Il faut indexer salaires, retraites et allocations sur l’inflation comme c’était le cas jusqu’en en 1982 (avant que Mitterrand et la gauche au pouvoir ne commencent à faire une politique favorable aux profits). Il faut augmenter le SMIC et tous les salaires. Si les patrons soutiennent que ce n’est pas possible, il faut qu’ils donnent accès à leur comptabilité et justifient leurs choix, par exemple verser des dividendes au lieu d’augmenter les salaires. Ceux qui produisent doivent contrôler l’économie : c’est le seul moyen d’imposer plus de justice (et aussi de lutter vraiment contre le réchauffement climatique). Le système capitaliste est à bout de souffle, sa survie coûte de plus en cher à la grande majorité mais ceux qui en profitent ne lâcheront rien sans rapport de force dans les entreprises et dans la rue.

 

L’échelle mobile des salaires

Un système d’échelle mobile consiste à indexer (augmenter) salaires, retraites et allocations sociales au même rythme que les prix à la consommation. Si les prix augmentent de 3 %, ces revenus doivent augmenter de 3%.

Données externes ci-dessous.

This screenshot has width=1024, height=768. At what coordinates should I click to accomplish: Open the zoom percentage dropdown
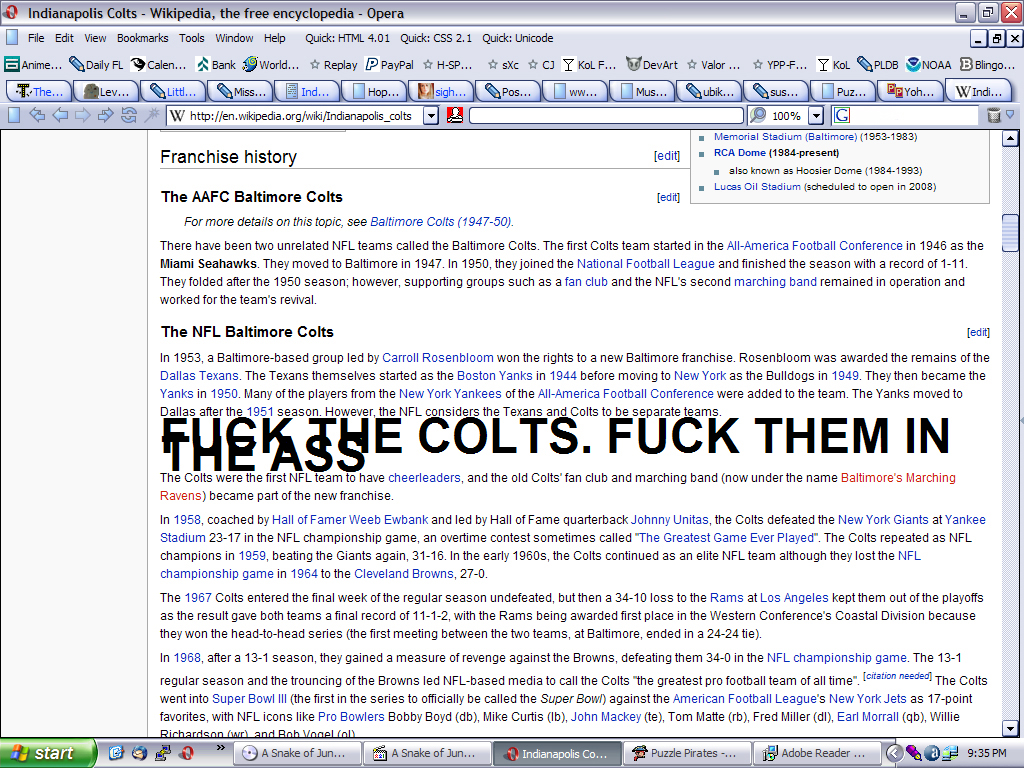(x=816, y=115)
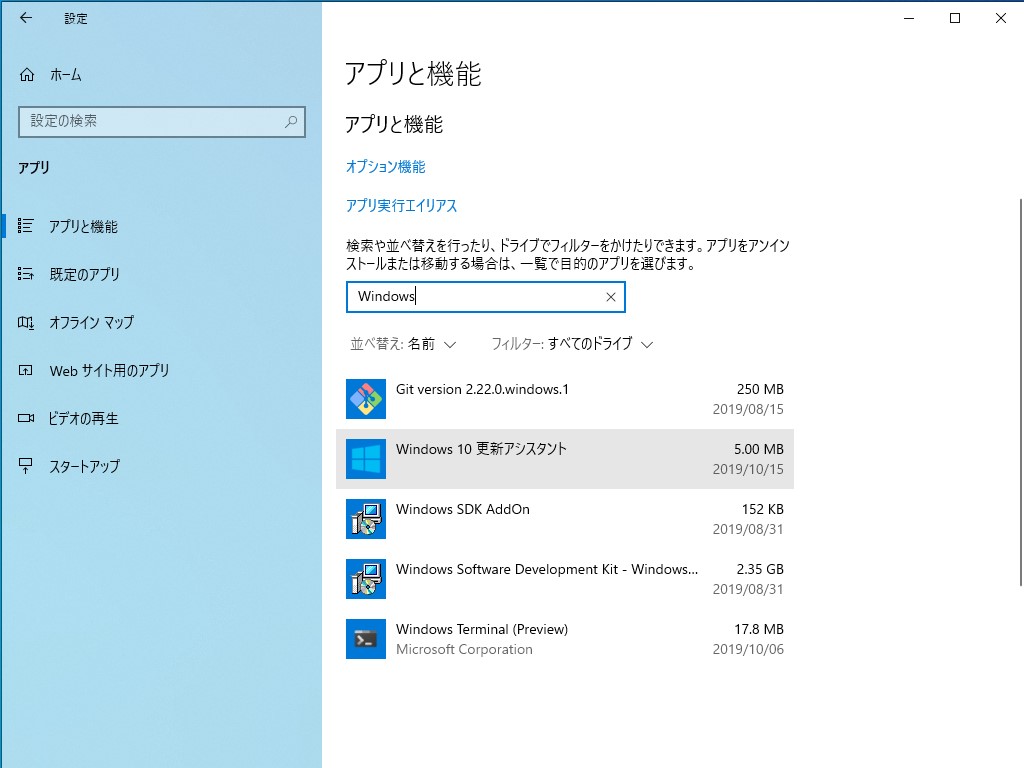Open the Windows Terminal (Preview) icon

click(365, 639)
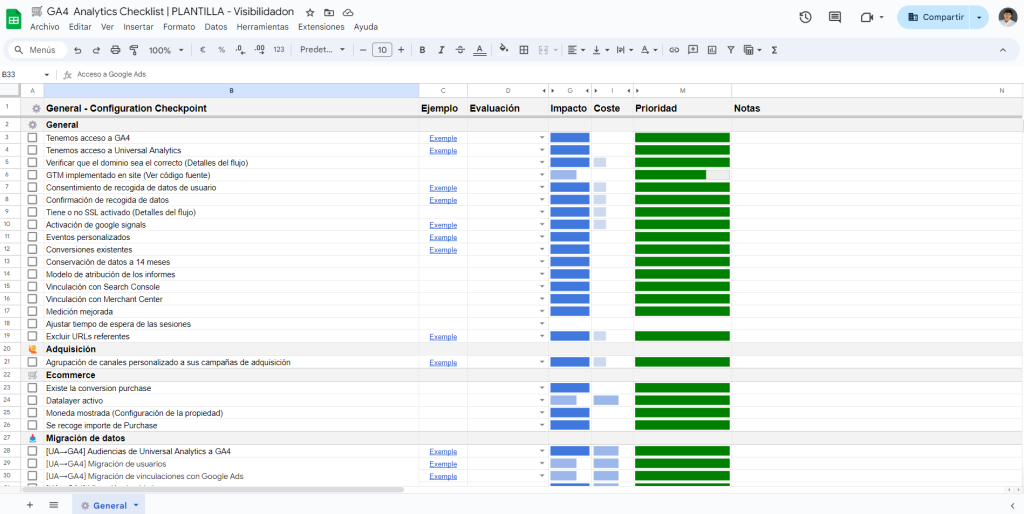1024x514 pixels.
Task: Open version history clock icon
Action: [x=805, y=17]
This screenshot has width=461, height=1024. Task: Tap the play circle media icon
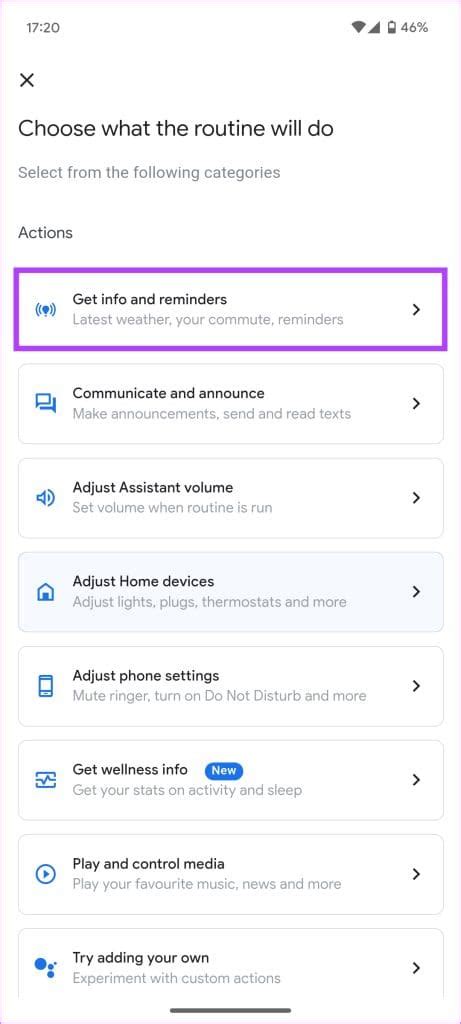[45, 874]
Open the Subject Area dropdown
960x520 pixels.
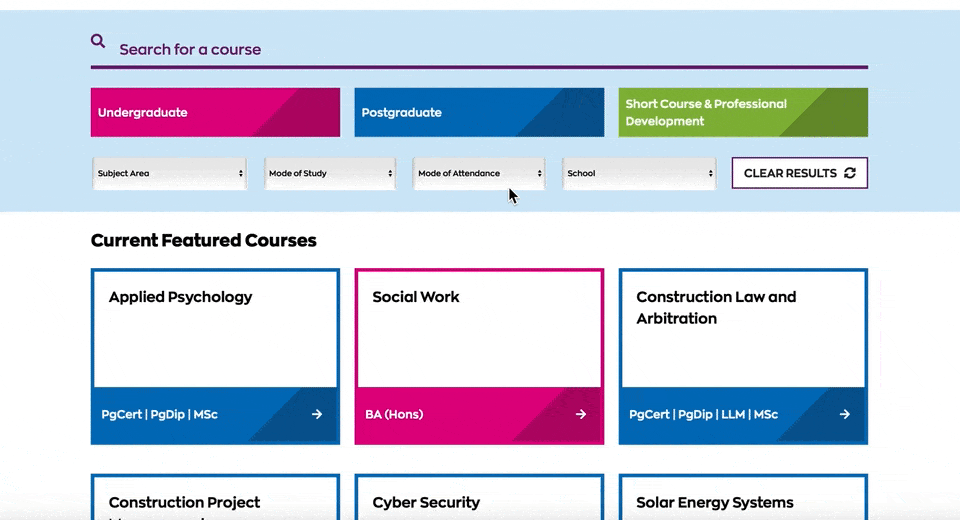pyautogui.click(x=170, y=173)
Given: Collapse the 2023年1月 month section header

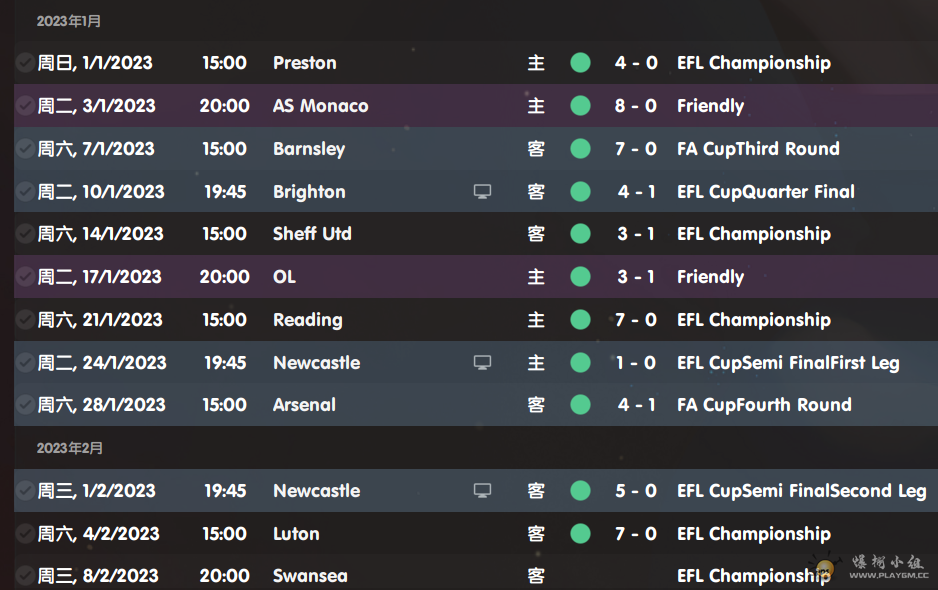Looking at the screenshot, I should 69,21.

Deux conditions sont nécessaires :

• L’indice des prix utilisé doit effectivement refléter la consommation de la majorité de la population concernée et ne pas être manipulé ;

• Les revalorisations doivent être fréquentes : si elles ne le sont pas, entre deux revalorisations, salaires, pensions et revenus sociaux prennent du retard par rapport aux prix ce qui signifie une perte de pouvoir d’achat.

En France, l’échelle mobile des salaires a existé pour les salaires du privé dans les conventions collectives de certaines entreprises ainsi que pour le salaire minimum. En 1982, la gauche au pouvoir a interdit toute référence aux prix dans les conventions collectives. Le SMIC reste le seul salaire indexé sur les prix. Les salaires de base du secteur public dépendant de la valeur du point arbitrairement fixé par l’État (et qui a accumulé un énorme retard par rapport à l’inflation).